::: Quoted passage :::
I had already drank my second Red Death and was perfectly fucked up.
At least fucked up enough to lose inhibitions.
I remember singing and dancing with Maureen, I remember screaming while Mark was singing because I wanted everyone to like it as much as I did. I remember thinking Mark was going to scare everyone off by being such a freak. I remember thinking Mark was going to scare everyone off by wanking out on the guitar. I remember not caring about any of it.

Some big drunk kid ("from Gainesville," he told me later after I had apologized to him for making him the butt of the joke, "We just came down for the night, drank a bottle of Tequila.") got really close up in our faces as we were playing.

This turned out to be the highlight of the show.

We were playing something, an Usher song maybe, and when it broke down to the quiet part he yelled at us,

"Don't! Fuck that! Keep Rockin!"

I kept playing quietly, asking him, out loud on the microphone, how old he was. He wouldn't tell me, but I knew he was young. I told him that when he got older he would learn about taking his time.

Especially with women.
He could have easily killed me with his big bare hands but I was wasted and Maureen was laughing and I cannot help but constantly try and make her laugh. I love hearing her laughing. So I kept on talking to him into the microphone, "Do you please your women?" I asked him.
Maureen punched me and told me to start singing again.

He tried to get on the microphone while we were still playing the song. Maureen, in an uncommon move of quick thinking showmanship, coaxed him into dancing with her, to get him away from the stage. Everyone seemed to enjoy the whole ordeal.
:::
## [Problem]
Carry on the account of the drunken band show from its last sentence. The material that comes next is unrelated to the account of the band show.
::: Entries supplied :::
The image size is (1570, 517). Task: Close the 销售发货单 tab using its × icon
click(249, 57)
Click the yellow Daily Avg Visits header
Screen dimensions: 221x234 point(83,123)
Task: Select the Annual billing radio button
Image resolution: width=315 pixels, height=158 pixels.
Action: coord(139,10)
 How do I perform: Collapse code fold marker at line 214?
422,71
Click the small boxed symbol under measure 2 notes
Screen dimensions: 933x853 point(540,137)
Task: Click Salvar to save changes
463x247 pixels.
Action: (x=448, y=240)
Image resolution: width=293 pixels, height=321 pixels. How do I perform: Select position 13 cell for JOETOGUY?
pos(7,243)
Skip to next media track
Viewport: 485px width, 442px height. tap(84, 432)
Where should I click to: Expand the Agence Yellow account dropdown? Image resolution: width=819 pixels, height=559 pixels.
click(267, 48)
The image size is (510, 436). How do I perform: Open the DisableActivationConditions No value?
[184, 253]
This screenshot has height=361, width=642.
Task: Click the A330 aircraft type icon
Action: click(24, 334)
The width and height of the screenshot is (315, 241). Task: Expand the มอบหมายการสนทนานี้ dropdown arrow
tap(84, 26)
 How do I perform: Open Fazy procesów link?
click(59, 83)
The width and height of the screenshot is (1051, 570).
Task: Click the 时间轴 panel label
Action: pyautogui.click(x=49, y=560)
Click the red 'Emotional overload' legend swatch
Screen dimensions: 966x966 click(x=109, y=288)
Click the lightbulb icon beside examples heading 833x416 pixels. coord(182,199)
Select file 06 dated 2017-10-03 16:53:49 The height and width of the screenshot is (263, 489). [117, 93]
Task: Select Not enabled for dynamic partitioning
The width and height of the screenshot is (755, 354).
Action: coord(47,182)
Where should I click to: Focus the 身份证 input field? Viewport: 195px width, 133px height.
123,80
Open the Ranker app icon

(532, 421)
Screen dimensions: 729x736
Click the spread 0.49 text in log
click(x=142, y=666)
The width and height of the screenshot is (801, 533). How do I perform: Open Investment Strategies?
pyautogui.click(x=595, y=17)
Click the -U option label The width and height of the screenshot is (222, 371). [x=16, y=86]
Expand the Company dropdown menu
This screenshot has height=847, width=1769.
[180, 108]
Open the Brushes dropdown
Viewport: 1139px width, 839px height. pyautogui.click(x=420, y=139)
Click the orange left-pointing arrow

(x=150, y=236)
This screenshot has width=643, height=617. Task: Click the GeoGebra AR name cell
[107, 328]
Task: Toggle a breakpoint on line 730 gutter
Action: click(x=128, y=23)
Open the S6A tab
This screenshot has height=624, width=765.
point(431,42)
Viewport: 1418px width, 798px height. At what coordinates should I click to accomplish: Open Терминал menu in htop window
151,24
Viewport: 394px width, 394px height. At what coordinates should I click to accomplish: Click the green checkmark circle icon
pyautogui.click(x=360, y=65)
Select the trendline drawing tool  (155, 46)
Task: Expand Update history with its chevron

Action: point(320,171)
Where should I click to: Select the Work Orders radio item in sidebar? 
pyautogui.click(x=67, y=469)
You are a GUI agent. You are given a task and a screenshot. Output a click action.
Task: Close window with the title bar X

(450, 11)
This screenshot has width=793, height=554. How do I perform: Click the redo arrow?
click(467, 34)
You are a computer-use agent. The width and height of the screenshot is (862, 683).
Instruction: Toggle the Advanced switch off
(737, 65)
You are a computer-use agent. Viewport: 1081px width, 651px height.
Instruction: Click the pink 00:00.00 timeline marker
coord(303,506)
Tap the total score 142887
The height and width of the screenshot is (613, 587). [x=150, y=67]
:::
## [Solved problem]
I whispered in his ear, "Here's your chance, go dance with her, prove that you can please a woman, go ahead, and go dance with her." I don't remember what happened after that. Whatever it was it was fun and I didn't get beat up.

Four or five people I didn't know came up to me after the show accusing us of planting that guy. They thought it was all scripted. That was validating.

The rest is a blur. I just remember everyone smiling and laughing. I remember lots of people I don't know telling me how much fun they had. I remember flirting with some girls.

Upstairs, after another beer and some dancing to eighties crap, a tattooed guy, who I wish I remembered his name, tapped me on the shoulder, shook my hand and gave nice praise.
He told me about how he and his sister used to sit in their rooms when they were 9 and make up songs about cornbread. "I always feel like I should take those songs and re-do them even though we were just fucking around," he said, "But that's what you guys reminded me of. It was really fun."

That meant a lot to me too.

I thought the sound was bad. I had a drum machine crap out. Lots of shit. But we somehow prevailed by having fun.

And you can't argue with fun.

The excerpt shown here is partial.